A story has come out of the California wildfire tragedy that seems right out of the movies. The thing is, though, in the midst of these tragic wildfires, heroic stories are emerging that are real, not fiction. The story of a mother’s love for her baby, however, is emerging above many others because it speaks to the heart of nearly every woman in the world who has ever given birth to a child.

As reported by CTVNews, Rachelle Sanders, 35, was resting at Feather River Hospital in the town of Paradise, California after giving birth to her baby boy via C-section. What should have been a joyous and peaceful time was wrought with anxiety and stress as this new mom had to make a devastating decision about her baby.

San Francisco Chronicle/Polari

At 7:32 a.m. on November 8th, the Butte County sheriff ordered that the hospital be evacuated. As hospital staff rushed around the hospital, some entered Rachelle’s room to tell her what was going on. Because it was so soon after her C-section, Rachelle couldn’t walk. She was in a wheelchair with her baby, Lincoln, on her lap.

Hospital staff took Rachelle and Lincoln to the entrance of the hospital to try to get her into an ambulance, but there were too many people to evacuate via ambulance. Frantic hospital staff began putting patients into their own vehicles, desperate to save the lives with which they’d been entrusted. Rachelle was put into a white sedan, owned by a mechanical engineer named David, whose last name she did not know.
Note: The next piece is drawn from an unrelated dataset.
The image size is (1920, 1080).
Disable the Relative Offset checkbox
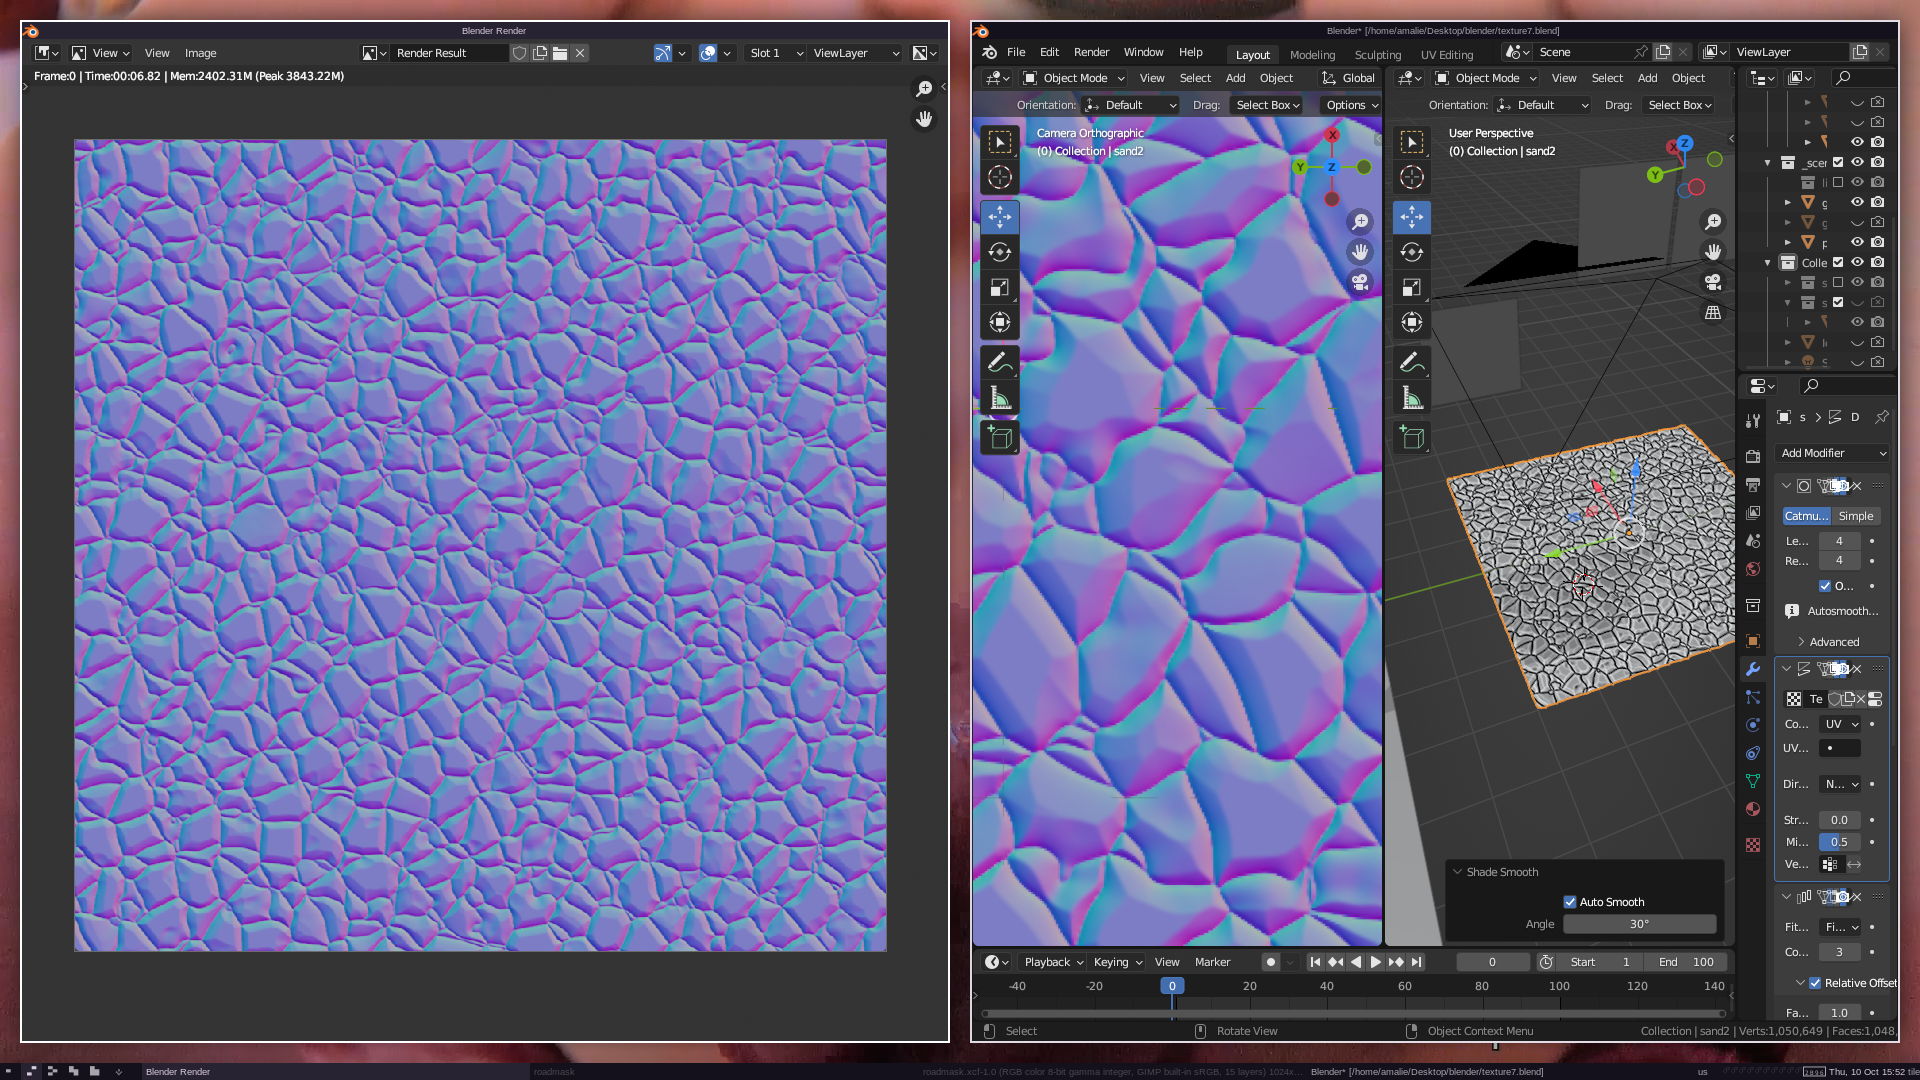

The plan was to get Rachelle and Lincoln to the nearest hospital, but a harrowing nine-hour escape ensued. They had to change routes numerous times to escape the flames. A terrified Rachelle sat in the car with Lincoln, her IV bags hanging from the rear-view mirror. In a strange twist of fate, they even ended up driving past Rachelle’s home, where only a chimney remained.

“I thought I wasn’t going to make it, for sure,” Sanders told CNN. “I wasn’t sure any of us were going to make it. It was very, very terrifying.”

There was so much gridlocked traffic that people started abandoning their cars in a panic and running away from the flames. Rachelle didn’t hesitate when she made a split-second decision: if I can’t be saved, I have to save my baby. Since she couldn’t walk, it would have been impossible for David to save both her and Lincoln. If the car she was in had to be abandoned, she’d have no choice but to remain to perish.

“If it comes down to it, if you have to run, take the baby,” Sanders said she told David. “Leave me behind.”

Fortunately, it didn’t come to that. Giving up on escape, they headed back to the hospital they had fled from nine hours before, which, to everyone’s shock, was still standing. Rachelle and Lincoln were taken inside and they waited out the flames. They were later transferred to Enloe Medical Center in Chicco, California.

It’s impossible to imagine those nine hours when a mom and her newborn baby were stuck in a car, terrified. But we know that a mother’s love almost always trumps everything else. Rachelle is nothing but grateful. She told CNN:

“Never have I had a Thanksgiving come where I have had so little and felt more thankful and blessed.”